[Opening THE DATA section]

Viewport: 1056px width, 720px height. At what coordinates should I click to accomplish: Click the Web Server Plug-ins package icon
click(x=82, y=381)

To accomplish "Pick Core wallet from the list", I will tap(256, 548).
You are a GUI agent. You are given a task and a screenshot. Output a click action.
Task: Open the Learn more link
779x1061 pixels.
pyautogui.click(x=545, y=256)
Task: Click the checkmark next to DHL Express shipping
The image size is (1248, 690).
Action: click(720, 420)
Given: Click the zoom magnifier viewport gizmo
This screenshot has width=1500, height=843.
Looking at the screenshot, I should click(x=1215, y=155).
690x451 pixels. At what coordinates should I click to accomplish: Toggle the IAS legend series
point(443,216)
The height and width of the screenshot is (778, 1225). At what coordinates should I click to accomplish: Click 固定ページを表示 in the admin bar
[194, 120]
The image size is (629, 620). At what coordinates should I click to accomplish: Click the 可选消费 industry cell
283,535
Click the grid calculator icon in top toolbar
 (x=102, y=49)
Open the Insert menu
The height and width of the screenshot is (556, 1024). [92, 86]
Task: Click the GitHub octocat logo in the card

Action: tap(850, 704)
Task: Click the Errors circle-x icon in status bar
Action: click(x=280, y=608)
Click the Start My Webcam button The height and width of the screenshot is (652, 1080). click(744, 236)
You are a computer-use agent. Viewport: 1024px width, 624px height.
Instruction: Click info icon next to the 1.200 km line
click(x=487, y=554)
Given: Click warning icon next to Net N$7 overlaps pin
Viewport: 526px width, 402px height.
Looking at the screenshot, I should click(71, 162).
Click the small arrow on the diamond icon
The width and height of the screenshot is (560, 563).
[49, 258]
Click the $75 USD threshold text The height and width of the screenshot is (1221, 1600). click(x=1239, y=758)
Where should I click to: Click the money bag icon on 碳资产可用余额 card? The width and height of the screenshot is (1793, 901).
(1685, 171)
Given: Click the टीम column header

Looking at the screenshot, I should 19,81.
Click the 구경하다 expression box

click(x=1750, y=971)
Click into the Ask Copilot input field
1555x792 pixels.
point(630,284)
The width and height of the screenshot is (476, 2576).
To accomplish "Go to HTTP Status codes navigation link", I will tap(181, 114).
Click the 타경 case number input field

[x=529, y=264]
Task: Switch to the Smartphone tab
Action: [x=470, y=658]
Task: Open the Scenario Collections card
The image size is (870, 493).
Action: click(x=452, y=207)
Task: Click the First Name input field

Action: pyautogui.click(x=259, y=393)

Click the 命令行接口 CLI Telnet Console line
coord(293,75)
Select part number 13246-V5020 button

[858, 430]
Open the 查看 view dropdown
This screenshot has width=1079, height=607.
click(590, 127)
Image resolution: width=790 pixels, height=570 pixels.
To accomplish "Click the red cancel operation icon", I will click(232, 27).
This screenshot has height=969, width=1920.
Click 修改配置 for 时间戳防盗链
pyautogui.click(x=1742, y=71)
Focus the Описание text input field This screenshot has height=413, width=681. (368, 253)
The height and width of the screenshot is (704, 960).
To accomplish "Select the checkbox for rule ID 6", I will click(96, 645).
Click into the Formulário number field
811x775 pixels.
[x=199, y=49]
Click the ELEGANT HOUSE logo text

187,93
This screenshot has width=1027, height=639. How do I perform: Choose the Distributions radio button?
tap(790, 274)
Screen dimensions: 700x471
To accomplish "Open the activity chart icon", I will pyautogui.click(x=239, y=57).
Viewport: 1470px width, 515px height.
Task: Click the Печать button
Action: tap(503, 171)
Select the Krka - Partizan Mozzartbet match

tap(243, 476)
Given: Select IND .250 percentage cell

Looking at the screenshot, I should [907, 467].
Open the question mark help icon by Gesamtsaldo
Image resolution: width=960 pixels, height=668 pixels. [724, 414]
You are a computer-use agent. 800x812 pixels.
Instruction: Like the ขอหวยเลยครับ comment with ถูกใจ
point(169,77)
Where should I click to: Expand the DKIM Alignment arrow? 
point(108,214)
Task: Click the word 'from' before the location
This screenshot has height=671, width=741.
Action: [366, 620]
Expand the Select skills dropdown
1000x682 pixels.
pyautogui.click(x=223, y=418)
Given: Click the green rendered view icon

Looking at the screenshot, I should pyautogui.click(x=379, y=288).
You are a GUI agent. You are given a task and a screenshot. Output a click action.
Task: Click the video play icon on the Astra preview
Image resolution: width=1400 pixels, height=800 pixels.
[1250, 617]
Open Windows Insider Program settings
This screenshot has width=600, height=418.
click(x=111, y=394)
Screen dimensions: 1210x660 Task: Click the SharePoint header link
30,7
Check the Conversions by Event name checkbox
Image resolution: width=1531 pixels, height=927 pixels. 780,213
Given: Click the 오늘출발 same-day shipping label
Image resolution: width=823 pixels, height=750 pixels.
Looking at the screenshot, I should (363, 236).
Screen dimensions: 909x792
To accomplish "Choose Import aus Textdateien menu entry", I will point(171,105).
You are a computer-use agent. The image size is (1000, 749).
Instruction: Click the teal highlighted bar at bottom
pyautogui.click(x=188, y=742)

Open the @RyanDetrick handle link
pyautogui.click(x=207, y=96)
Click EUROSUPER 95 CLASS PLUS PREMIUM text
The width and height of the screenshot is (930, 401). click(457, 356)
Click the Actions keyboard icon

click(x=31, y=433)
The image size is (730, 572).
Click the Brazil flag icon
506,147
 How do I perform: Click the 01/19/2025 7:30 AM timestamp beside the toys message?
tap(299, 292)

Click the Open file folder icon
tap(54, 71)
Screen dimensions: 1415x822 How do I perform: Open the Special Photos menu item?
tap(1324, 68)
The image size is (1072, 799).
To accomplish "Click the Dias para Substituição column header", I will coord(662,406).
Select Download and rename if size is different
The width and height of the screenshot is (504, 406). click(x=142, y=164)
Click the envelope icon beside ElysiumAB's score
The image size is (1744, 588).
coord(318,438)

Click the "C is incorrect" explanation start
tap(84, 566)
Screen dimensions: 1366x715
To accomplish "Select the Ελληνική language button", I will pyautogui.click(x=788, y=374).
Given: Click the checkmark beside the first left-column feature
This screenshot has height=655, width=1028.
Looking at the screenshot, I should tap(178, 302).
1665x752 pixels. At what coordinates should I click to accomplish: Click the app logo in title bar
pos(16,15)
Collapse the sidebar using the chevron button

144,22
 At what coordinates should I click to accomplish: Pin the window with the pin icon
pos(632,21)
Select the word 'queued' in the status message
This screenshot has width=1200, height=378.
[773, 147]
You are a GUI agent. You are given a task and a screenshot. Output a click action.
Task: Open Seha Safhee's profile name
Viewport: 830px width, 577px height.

[Closing THE DATA section]

ACTIVITY → Print each entry precisely. Include every line.

FINISHED TASK →
Viewport: 1056px width, 720px height. At what coordinates should I click to accomplish: Click the Web Server Plug-ins package icon
click(x=82, y=381)

To accomplish "Pick Core wallet from the list", I will tap(256, 548).
You are a GUI agent. You are given a task and a screenshot. Output a click action.
Task: Open the Learn more link
779x1061 pixels.
pyautogui.click(x=545, y=256)
Task: Click the checkmark next to DHL Express shipping
The image size is (1248, 690).
Action: click(720, 420)
Given: Click the zoom magnifier viewport gizmo
This screenshot has width=1500, height=843.
Looking at the screenshot, I should click(x=1215, y=155).
690x451 pixels. At what coordinates should I click to accomplish: Toggle the IAS legend series
point(443,216)
The height and width of the screenshot is (778, 1225). At what coordinates should I click to accomplish: Click 固定ページを表示 in the admin bar
[194, 120]
The image size is (629, 620). At what coordinates should I click to accomplish: Click the 可选消费 industry cell
283,535
Click the grid calculator icon in top toolbar
 (x=102, y=49)
Open the Insert menu
The height and width of the screenshot is (556, 1024). [92, 86]
Task: Click the GitHub octocat logo in the card

Action: tap(850, 704)
Task: Click the Errors circle-x icon in status bar
Action: click(x=280, y=608)
Click the Start My Webcam button The height and width of the screenshot is (652, 1080). click(744, 236)
You are a computer-use agent. Viewport: 1024px width, 624px height.
Instruction: Click info icon next to the 1.200 km line
click(x=487, y=554)
Given: Click warning icon next to Net N$7 overlaps pin
Viewport: 526px width, 402px height.
Looking at the screenshot, I should click(71, 162).
Click the small arrow on the diamond icon
The width and height of the screenshot is (560, 563).
[49, 258]
Click the $75 USD threshold text The height and width of the screenshot is (1221, 1600). click(x=1239, y=758)
Where should I click to: Click the money bag icon on 碳资产可用余额 card? The width and height of the screenshot is (1793, 901).
(1685, 171)
Given: Click the टीम column header

Looking at the screenshot, I should 19,81.
Click the 구경하다 expression box

click(x=1750, y=971)
Click into the Ask Copilot input field
1555x792 pixels.
point(630,284)
The width and height of the screenshot is (476, 2576).
To accomplish "Go to HTTP Status codes navigation link", I will tap(181, 114).
Click the 타경 case number input field

[x=529, y=264]
Task: Switch to the Smartphone tab
Action: [x=470, y=658]
Task: Open the Scenario Collections card
The image size is (870, 493).
Action: click(x=452, y=207)
Task: Click the First Name input field

Action: pyautogui.click(x=259, y=393)

Click the 命令行接口 CLI Telnet Console line
coord(293,75)
Select part number 13246-V5020 button

[858, 430]
Open the 查看 view dropdown
This screenshot has width=1079, height=607.
click(590, 127)
Image resolution: width=790 pixels, height=570 pixels.
To accomplish "Click the red cancel operation icon", I will click(232, 27).
This screenshot has height=969, width=1920.
Click 修改配置 for 时间戳防盗链
pyautogui.click(x=1742, y=71)
Focus the Описание text input field This screenshot has height=413, width=681. (368, 253)
The height and width of the screenshot is (704, 960).
To accomplish "Select the checkbox for rule ID 6", I will click(96, 645).
Click into the Formulário number field
811x775 pixels.
[x=199, y=49]
Click the ELEGANT HOUSE logo text

187,93
This screenshot has width=1027, height=639. How do I perform: Choose the Distributions radio button?
tap(790, 274)
Screen dimensions: 700x471
To accomplish "Open the activity chart icon", I will pyautogui.click(x=239, y=57).
Viewport: 1470px width, 515px height.
Task: Click the Печать button
Action: tap(503, 171)
Select the Krka - Partizan Mozzartbet match

tap(243, 476)
Given: Select IND .250 percentage cell

Looking at the screenshot, I should [907, 467].
Open the question mark help icon by Gesamtsaldo
Image resolution: width=960 pixels, height=668 pixels. [724, 414]
You are a computer-use agent. 800x812 pixels.
Instruction: Like the ขอหวยเลยครับ comment with ถูกใจ
point(169,77)
Where should I click to: Expand the DKIM Alignment arrow? 
point(108,214)
Task: Click the word 'from' before the location
This screenshot has height=671, width=741.
Action: [366, 620]
Expand the Select skills dropdown
1000x682 pixels.
pyautogui.click(x=223, y=418)
Given: Click the green rendered view icon

Looking at the screenshot, I should pyautogui.click(x=379, y=288).
You are a GUI agent. You are given a task and a screenshot. Output a click action.
Task: Click the video play icon on the Astra preview
Image resolution: width=1400 pixels, height=800 pixels.
[1250, 617]
Open Windows Insider Program settings
This screenshot has width=600, height=418.
click(x=111, y=394)
Screen dimensions: 1210x660 Task: Click the SharePoint header link
30,7
Check the Conversions by Event name checkbox
Image resolution: width=1531 pixels, height=927 pixels. 780,213
Given: Click the 오늘출발 same-day shipping label
Image resolution: width=823 pixels, height=750 pixels.
Looking at the screenshot, I should (363, 236).
Screen dimensions: 909x792
To accomplish "Choose Import aus Textdateien menu entry", I will point(171,105).
You are a computer-use agent. The image size is (1000, 749).
Instruction: Click the teal highlighted bar at bottom
pyautogui.click(x=188, y=742)

Open the @RyanDetrick handle link
pyautogui.click(x=207, y=96)
Click EUROSUPER 95 CLASS PLUS PREMIUM text
The width and height of the screenshot is (930, 401). click(457, 356)
Click the Actions keyboard icon

click(x=31, y=433)
The image size is (730, 572).
Click the Brazil flag icon
506,147
 How do I perform: Click the 01/19/2025 7:30 AM timestamp beside the toys message?
tap(299, 292)

Click the Open file folder icon
tap(54, 71)
Screen dimensions: 1415x822 How do I perform: Open the Special Photos menu item?
tap(1324, 68)
The image size is (1072, 799).
To accomplish "Click the Dias para Substituição column header", I will coord(662,406).
Select Download and rename if size is different
The width and height of the screenshot is (504, 406). click(x=142, y=164)
Click the envelope icon beside ElysiumAB's score
The image size is (1744, 588).
coord(318,438)

Click the "C is incorrect" explanation start
tap(84, 566)
Screen dimensions: 1366x715
To accomplish "Select the Ελληνική language button", I will pyautogui.click(x=788, y=374).
Given: Click the checkmark beside the first left-column feature
This screenshot has height=655, width=1028.
Looking at the screenshot, I should tap(178, 302).
1665x752 pixels. At what coordinates should I click to accomplish: Click the app logo in title bar
pos(16,15)
Collapse the sidebar using the chevron button

144,22
 At what coordinates should I click to accomplish: Pin the window with the pin icon
pos(632,21)
Select the word 'queued' in the status message
This screenshot has width=1200, height=378.
[773, 147]
You are a GUI agent. You are given a task and a screenshot. Output a click action.
Task: Open Seha Safhee's profile name
Viewport: 830px width, 577px height.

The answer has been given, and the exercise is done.